## TASK GOAL
Reproduce every one of the entries below word for word, keeping each line unchanged.

## INPUT ROWS
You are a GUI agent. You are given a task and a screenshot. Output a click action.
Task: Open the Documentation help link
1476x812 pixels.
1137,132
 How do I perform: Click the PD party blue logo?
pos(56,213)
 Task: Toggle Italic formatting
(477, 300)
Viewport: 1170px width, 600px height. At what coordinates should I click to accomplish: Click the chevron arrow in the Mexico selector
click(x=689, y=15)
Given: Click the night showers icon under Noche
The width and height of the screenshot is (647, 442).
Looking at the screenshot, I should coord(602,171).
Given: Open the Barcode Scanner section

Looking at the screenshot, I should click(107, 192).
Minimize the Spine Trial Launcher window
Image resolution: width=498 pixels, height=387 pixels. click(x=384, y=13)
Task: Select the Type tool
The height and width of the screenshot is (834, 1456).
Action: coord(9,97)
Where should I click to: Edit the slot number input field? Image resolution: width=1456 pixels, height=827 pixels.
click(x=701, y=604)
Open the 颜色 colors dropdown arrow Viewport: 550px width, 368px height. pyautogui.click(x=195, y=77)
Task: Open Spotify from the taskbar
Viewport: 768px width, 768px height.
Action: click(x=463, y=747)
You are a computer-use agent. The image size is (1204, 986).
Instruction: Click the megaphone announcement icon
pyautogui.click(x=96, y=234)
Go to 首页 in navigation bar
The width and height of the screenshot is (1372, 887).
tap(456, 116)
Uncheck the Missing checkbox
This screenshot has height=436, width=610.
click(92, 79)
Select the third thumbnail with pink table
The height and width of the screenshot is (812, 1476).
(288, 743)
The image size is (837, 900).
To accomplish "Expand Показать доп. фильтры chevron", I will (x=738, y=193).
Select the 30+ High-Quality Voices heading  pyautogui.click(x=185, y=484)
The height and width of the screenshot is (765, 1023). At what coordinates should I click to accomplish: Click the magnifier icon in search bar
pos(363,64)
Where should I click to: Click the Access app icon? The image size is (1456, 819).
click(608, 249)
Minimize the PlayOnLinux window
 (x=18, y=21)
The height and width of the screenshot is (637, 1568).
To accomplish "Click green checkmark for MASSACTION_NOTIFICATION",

## RESPONSE TO THE EXERCISE
You are a GUI agent. You are given a task and a screenshot. Output a click action.
Task: Open the Documentation help link
1476x812 pixels.
1137,132
 How do I perform: Click the PD party blue logo?
pos(56,213)
 Task: Toggle Italic formatting
(477, 300)
Viewport: 1170px width, 600px height. At what coordinates should I click to accomplish: Click the chevron arrow in the Mexico selector
click(x=689, y=15)
Given: Click the night showers icon under Noche
The width and height of the screenshot is (647, 442).
Looking at the screenshot, I should coord(602,171).
Given: Open the Barcode Scanner section

Looking at the screenshot, I should click(107, 192).
Minimize the Spine Trial Launcher window
Image resolution: width=498 pixels, height=387 pixels. click(x=384, y=13)
Task: Select the Type tool
The height and width of the screenshot is (834, 1456).
Action: coord(9,97)
Where should I click to: Edit the slot number input field? Image resolution: width=1456 pixels, height=827 pixels.
click(x=701, y=604)
Open the 颜色 colors dropdown arrow Viewport: 550px width, 368px height. pyautogui.click(x=195, y=77)
Task: Open Spotify from the taskbar
Viewport: 768px width, 768px height.
Action: click(x=463, y=747)
You are a computer-use agent. The image size is (1204, 986).
Instruction: Click the megaphone announcement icon
pyautogui.click(x=96, y=234)
Go to 首页 in navigation bar
The width and height of the screenshot is (1372, 887).
tap(456, 116)
Uncheck the Missing checkbox
This screenshot has height=436, width=610.
click(92, 79)
Select the third thumbnail with pink table
The height and width of the screenshot is (812, 1476).
(288, 743)
The image size is (837, 900).
To accomplish "Expand Показать доп. фильтры chevron", I will (x=738, y=193).
Select the 30+ High-Quality Voices heading  pyautogui.click(x=185, y=484)
The height and width of the screenshot is (765, 1023). At what coordinates should I click to accomplish: Click the magnifier icon in search bar
pos(363,64)
Where should I click to: Click the Access app icon? The image size is (1456, 819).
click(608, 249)
Minimize the PlayOnLinux window
 (x=18, y=21)
The height and width of the screenshot is (637, 1568).
To accomplish "Click green checkmark for MASSACTION_NOTIFICATION",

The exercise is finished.